Proceedings of the Human Factors and Ergonomics Society Annual Meeting ◽

10.1177/1071181319631053 ◽

2019 ◽

Vol 63 (1) ◽

pp. 1739-1743

Author(s):

Gaojian Huang ◽

Clayton Steele ◽

Xinrui Zhang ◽

Brandon J. Pitts

Keyword(s):

Autonomous Vehicles ◽

Response Times ◽

Autonomous Driving ◽

Multimodal Signals ◽

Road Sign ◽

Sign Detection ◽

Level 3 ◽

Perceived Workload ◽

Tactile Cues ◽

Vehicle Automation

The rapid growth of autonomous vehicles is expected to improve roadway safety. However, certain levels of vehicle automation will still require drivers to ‘takeover’ during abnormal situations, which may lead to breakdowns in driver-vehicle interactions. To date, there is no agreement on how to best support drivers in accomplishing a takeover task. Therefore, the goal of this study was to investigate the effectiveness of multimodal alerts as a feasible approach. In particular, we examined the effects of uni-, bi-, and trimodal combinations of visual, auditory, and tactile cues on response times to takeover alerts.
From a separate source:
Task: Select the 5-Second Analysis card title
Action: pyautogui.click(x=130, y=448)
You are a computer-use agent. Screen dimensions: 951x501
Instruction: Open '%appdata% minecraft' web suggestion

Sixteen participants were asked to detect 7 multimodal signals (i.e., visual, auditory, tactile, visual-auditory, visual-tactile, auditory-tactile, and visual-auditory-tactile) while driving under two conditions: with SAE Level 3 automation only or with SAE Level 3 automation in addition to performing a road sign detection task. Performance on the signal and road sign detection tasks, pupil size, and perceived workload were measured. Findings indicate that trimodal combinations result in the shortest response time. Also, response times were longer and perceived workload was higher when participants were engaged in a secondary task. Findings may contribute to the development of theory regarding the design of takeover request alert systems within (semi) autonomous vehicles.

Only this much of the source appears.